与对照组相比,丙泊酚组3 d 幼鱼caspase-3、caspase-8和caspase-9 mRNA转录水平升高,差异有统计学意义(P<0.05,图4)。DMSO组与对照组的差异无统计学意义(P>0.05)。
图4 丙泊酚对3 d 幼鱼caspase-3、caspase-8 和caspase-9 mRNA的影响Fig.4 Effect of propofol on expressions of caspase-3,caspase-8 and caspase-9 mRNA in zebrafish at 3 d post-fertilization.*P<0.05 vs control group.
与对照组相比,丙泊酚组3 d 幼鱼caspase-3、caspase-8和caspase-9 蛋白合成水平升高,差异有统计学意义(P<0.05,图5)。DMSO组与对照组的差异无统计学意义(P>0.05)。
图5 丙泊酚对3 d幼鱼caspase-3、caspase-8和caspase-9蛋白合成的影响Fig.5 Effect of propofol on the expression of caspase-3,caspase-8 and caspase-9 protein in zebrafish at 3 d post-fertilization.*P<0.05 vs control group.
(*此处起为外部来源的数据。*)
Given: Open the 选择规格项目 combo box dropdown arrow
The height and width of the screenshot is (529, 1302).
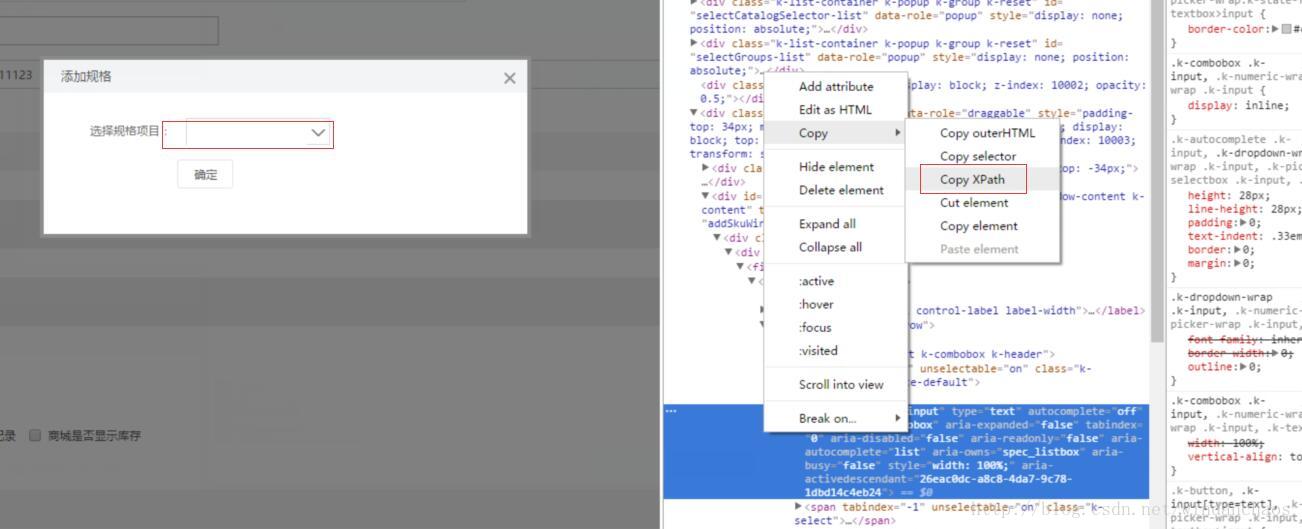Looking at the screenshot, I should click(318, 132).
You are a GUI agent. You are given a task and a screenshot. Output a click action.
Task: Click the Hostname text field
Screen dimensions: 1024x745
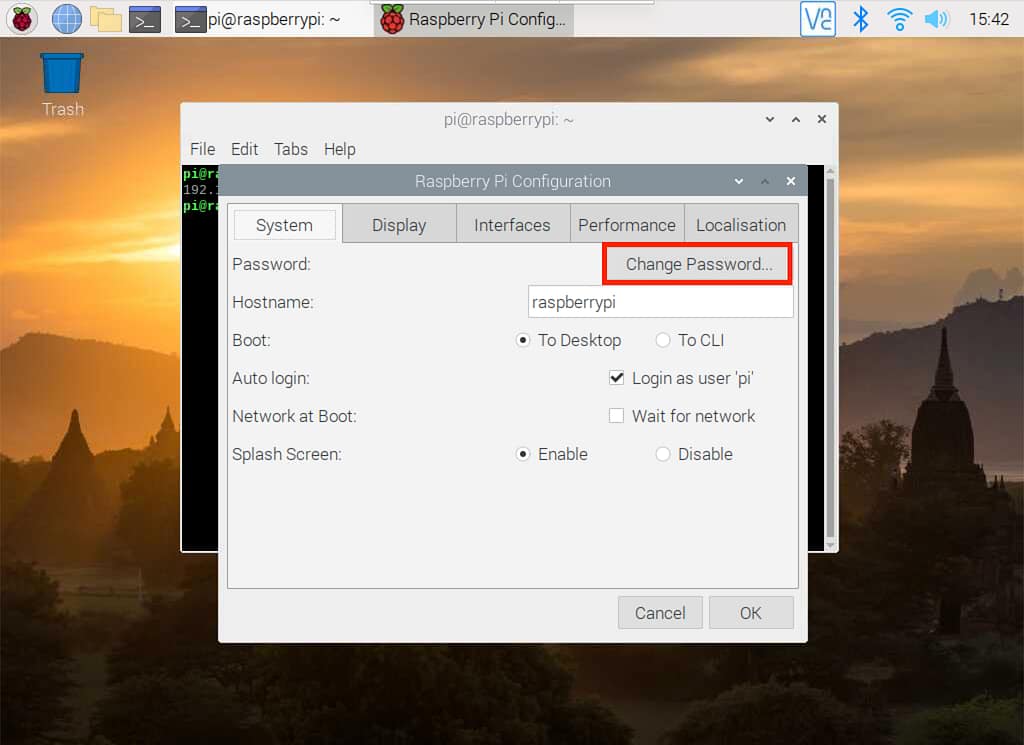660,302
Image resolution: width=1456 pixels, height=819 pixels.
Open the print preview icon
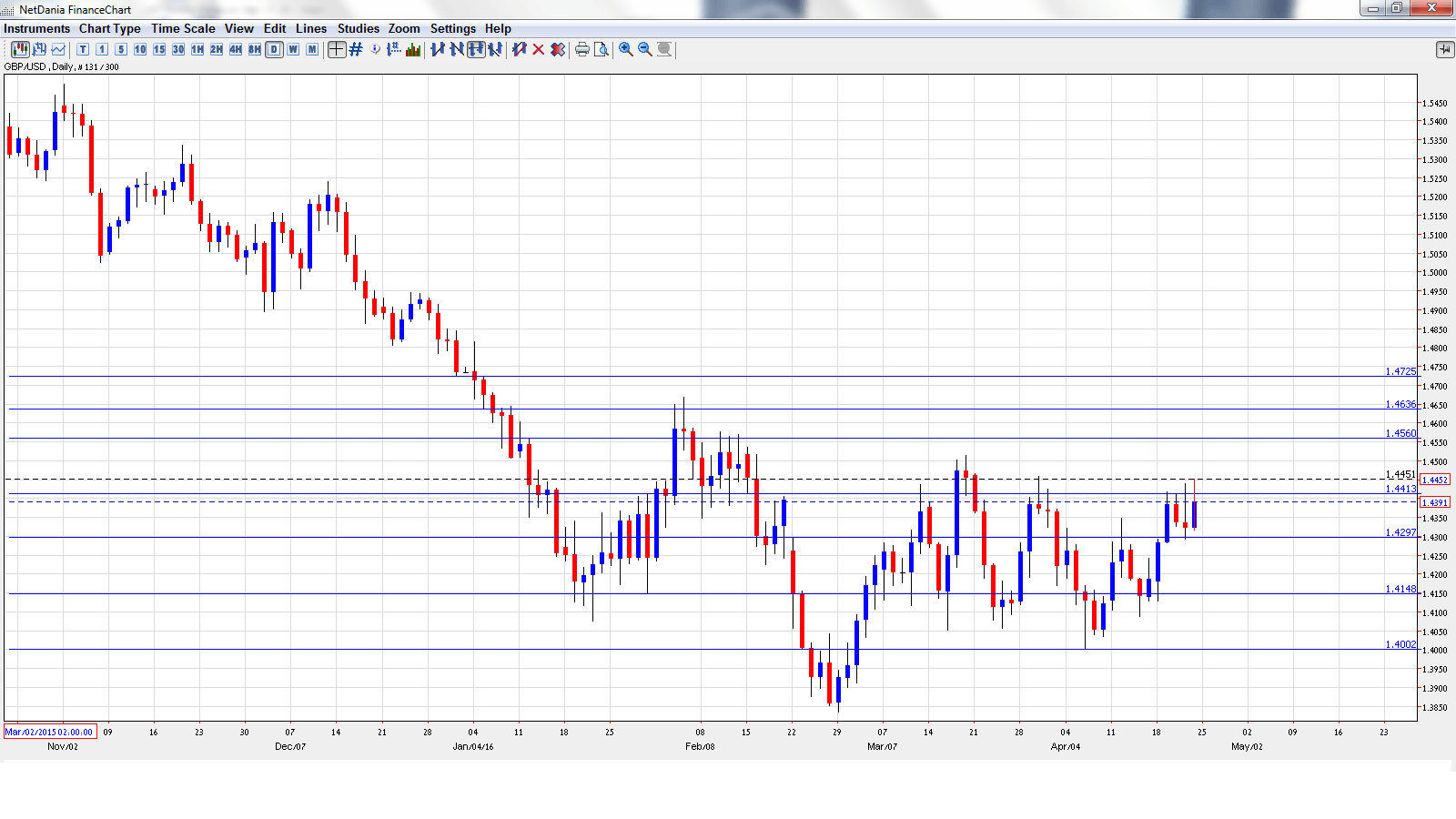click(602, 49)
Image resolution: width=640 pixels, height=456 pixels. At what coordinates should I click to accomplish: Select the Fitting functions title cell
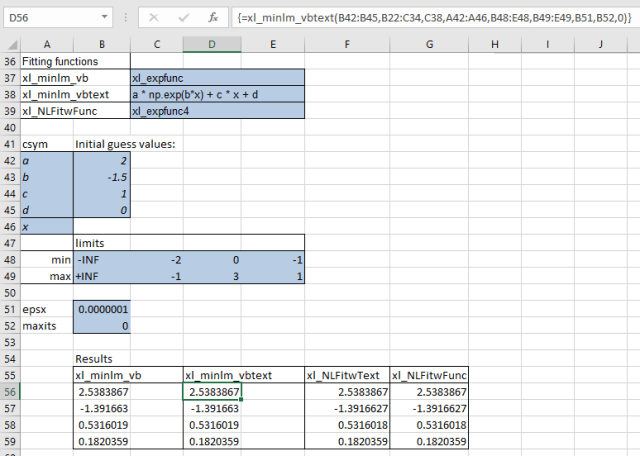[60, 60]
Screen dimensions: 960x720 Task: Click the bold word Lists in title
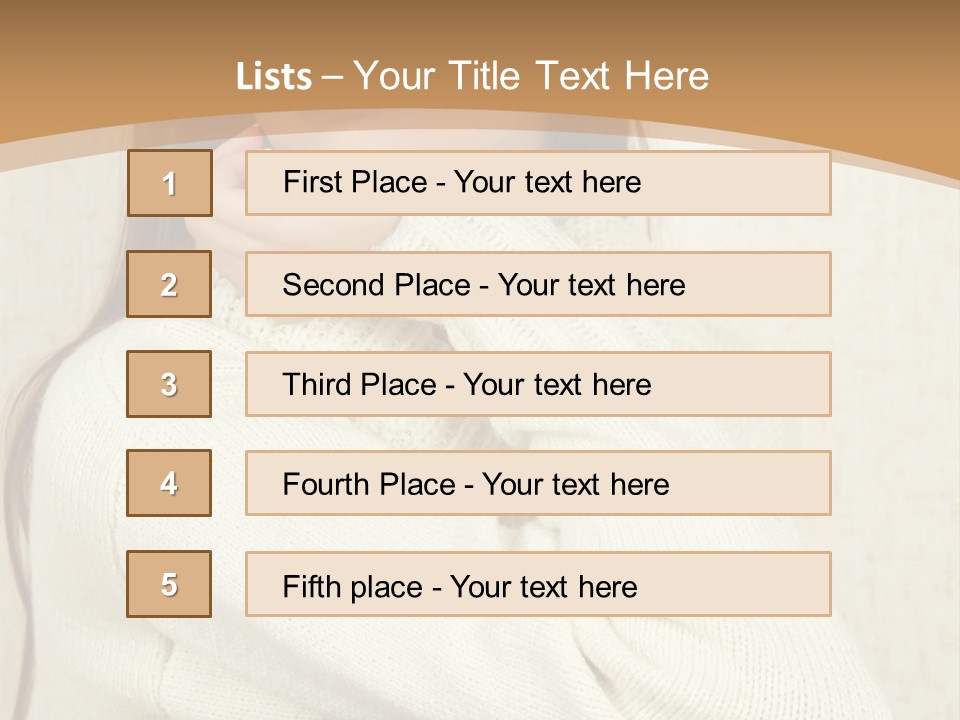point(274,77)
丙泊酚对发育中大脑的毒性作用是近年来临床工作者和患儿家属高度关注的问题。临床研究表明,在4岁前或2岁前经历过多次麻醉史的患儿随后出现学习、记忆能力下降的风险增加[7-9]。啮齿类动物实验也证实,丙泊酚可影响神经系统的发育,出现学习、记忆等功能障碍[10,11],其机制可能和促进细胞凋亡和抑制细胞增殖有关。研究还发现,与啮齿类动物结果一致,斑马鱼胚胎暴露于丙泊酚不仅引起胚胎孵化率降低,幼鱼畸形率增加,还抑制MBP表达[5]。MBP是成熟少突胶质细胞OL特异性表达蛋白[12],其包绕神经元的轴突形成髓鞘,是保证神经信号快速、准确传导的重要结构[13]。OL的发育异常、MBP合成减少均会引起髓鞘结构异常甚至缺失,导致相关的神经系统疾病[14]。胚胎期丙泊酚暴露对MBP的抑制作用是否具有持续性及相关分子机制值得探讨。本研究分析了胚胎期丙泊酚暴露后对斑马鱼发育不同时期MBP表达的影响及相关分子机制,结果显示,胚胎期丙泊酚暴露可引起发育后3~7 d幼鱼MBP mRNA和蛋白水平降低,而10 d幼鱼无明显变化,这提示丙泊酚对MBP的抑制作用具有短期持续性;本研究进一步检测了3 d幼鱼OL凋亡及凋亡相关因子变化情况,发现3 d幼鱼OL凋亡数量增加,并伴随caspase家族caspase-3、caspase-8、caspase-9 mRNA 和蛋白水平升高,提示OL凋亡可能是MBP表达下降的机制之一。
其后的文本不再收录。